Talk:Defense independent pitching statistics
|WikiProject Baseball||(Rated C-class, High-importance)|
Removed "xFIP has the highest correlation with future ERA of all the pitching metrics" because the citation given doesn't support that text.
Somebody keeps editing this page to remove the contributions of Clay Dreslough and Bill James to this topic, and to add the name 'TangoTiger'. I'm new to Wiki (I just opened an account after a few weeks of 'anonymous' editing) so I don't know if it's vanity editing or just a misunderstanding.
I'm a college student currently writing a term paper on the development of DIPS (which, as the name implies, are a GROUP of statistics, and are not equivalent to 'dERA' which is only one statistic). This is just one of the factual errors with the current article. I have interviewed several SABR members and constructed the following chronology that I would like to add to this article:
1) In the 1980s, Bill James develops 'Component ERA' (CERA). This estimates a pitcher's ERA from his component stats (strikeouts, hits allowed, etc.) in essence to deduce how "lucky" a pitcher was (if a pitcher's ERA was LOWER than his CERA, then he was unlucky in the sense that he allowed more runs than he "SHOULD HAVE", based on his other pitching stats).

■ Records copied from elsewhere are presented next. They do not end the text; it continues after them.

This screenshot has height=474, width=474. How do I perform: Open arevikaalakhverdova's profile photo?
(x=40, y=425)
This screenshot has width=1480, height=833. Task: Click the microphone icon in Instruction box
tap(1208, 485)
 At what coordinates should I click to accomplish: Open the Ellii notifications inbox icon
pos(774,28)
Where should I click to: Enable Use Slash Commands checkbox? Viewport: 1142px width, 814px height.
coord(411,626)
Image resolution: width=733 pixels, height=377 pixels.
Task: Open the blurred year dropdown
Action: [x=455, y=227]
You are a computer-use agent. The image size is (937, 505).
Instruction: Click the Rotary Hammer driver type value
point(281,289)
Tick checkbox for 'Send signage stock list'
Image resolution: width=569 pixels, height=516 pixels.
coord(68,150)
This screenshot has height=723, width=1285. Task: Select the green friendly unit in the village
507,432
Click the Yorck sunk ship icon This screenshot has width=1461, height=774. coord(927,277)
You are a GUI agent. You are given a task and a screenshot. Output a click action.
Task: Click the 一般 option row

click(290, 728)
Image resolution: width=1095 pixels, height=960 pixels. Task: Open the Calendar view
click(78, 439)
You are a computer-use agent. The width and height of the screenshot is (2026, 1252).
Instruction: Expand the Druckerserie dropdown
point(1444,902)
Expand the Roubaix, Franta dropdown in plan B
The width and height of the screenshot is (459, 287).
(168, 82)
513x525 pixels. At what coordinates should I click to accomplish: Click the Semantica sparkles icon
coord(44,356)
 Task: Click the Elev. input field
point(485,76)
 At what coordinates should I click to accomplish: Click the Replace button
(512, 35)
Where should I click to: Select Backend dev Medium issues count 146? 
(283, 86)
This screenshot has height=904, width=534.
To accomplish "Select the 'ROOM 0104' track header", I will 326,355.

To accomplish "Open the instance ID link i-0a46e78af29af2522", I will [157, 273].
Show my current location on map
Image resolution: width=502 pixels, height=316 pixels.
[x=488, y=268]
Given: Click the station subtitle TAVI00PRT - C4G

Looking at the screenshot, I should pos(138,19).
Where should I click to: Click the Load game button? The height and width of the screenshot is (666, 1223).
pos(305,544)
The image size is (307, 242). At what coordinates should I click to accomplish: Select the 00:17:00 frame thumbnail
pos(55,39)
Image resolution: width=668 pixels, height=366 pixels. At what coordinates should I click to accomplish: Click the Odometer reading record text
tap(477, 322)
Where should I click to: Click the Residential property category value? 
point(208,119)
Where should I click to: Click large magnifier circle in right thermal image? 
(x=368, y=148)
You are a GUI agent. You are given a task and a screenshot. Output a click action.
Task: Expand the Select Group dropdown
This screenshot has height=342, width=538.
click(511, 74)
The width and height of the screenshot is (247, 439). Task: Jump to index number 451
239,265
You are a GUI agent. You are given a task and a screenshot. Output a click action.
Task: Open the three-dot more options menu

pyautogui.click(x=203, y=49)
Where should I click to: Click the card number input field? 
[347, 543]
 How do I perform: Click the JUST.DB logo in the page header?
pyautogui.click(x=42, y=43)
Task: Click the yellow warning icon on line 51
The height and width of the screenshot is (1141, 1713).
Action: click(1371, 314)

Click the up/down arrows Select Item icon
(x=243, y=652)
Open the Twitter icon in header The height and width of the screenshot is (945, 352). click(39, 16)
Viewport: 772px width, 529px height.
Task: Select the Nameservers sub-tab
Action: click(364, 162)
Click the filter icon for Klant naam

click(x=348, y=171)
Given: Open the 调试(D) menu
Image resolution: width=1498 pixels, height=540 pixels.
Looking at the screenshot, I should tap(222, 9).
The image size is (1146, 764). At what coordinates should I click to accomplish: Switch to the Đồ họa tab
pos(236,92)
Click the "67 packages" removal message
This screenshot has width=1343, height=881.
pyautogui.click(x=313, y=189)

2) In the late 1990s, Clay Dreslough develops 'DICE' (Defense Independent Component ERA) for his computer baseball game. He noticed that when CERA doesn't match actual ERA, most of the error is in 'hits allowed'. He doesn't publish his work but he does use the stat in his game.
2a) In July 2000, Mr. Dreslough publishes 'DICE' on his web site. He posts the formula and indicates that DICE is a better predictor of a pitcher's ERA in the following season. (http://www.sportsmogul.com/content/dice.htm).
3) In January 2001, Voros McCracken posts his article on DIPS. I edited this page to add a link to this article (http://www.baseballprospectus.com/article.php?articleid=878), but it has since been deleted. Where Dreslough showed that DICE is a better PREDICTOR of ERA in the following season, McCracken did the research to figure out WHY this is the case -- namely that the ability to prevent hits on balls in play is not predictable from one season to the next. Thus, he argues, K, BB, HBP and HR are the only stats worth using to evaluate a pitcher's effectiveness. These are the stats used in deriving dERA (defense-independent ERA).
Voros' work was extremely controversial in that baseball scouts have always assumed that pitchers strongly affect not just WHETHER a batter hits a pitch, but how WELL.
4) The most well-research counter-argument to McCracken's claims are a recent article by Tom Tippett, the creator of Diamond Mind Baseball, another computer game (www.diamondmind.com). His research is shown in his article at http://www.diamond-mind.com/articles/ipavg2.htm. When this page is unblocked, I plan to summarize this article here as his findings, although also controversial, do represent the leading edge of research in this area.
I have never heard of 'TangoTiger', nor has anyone I have interviewed.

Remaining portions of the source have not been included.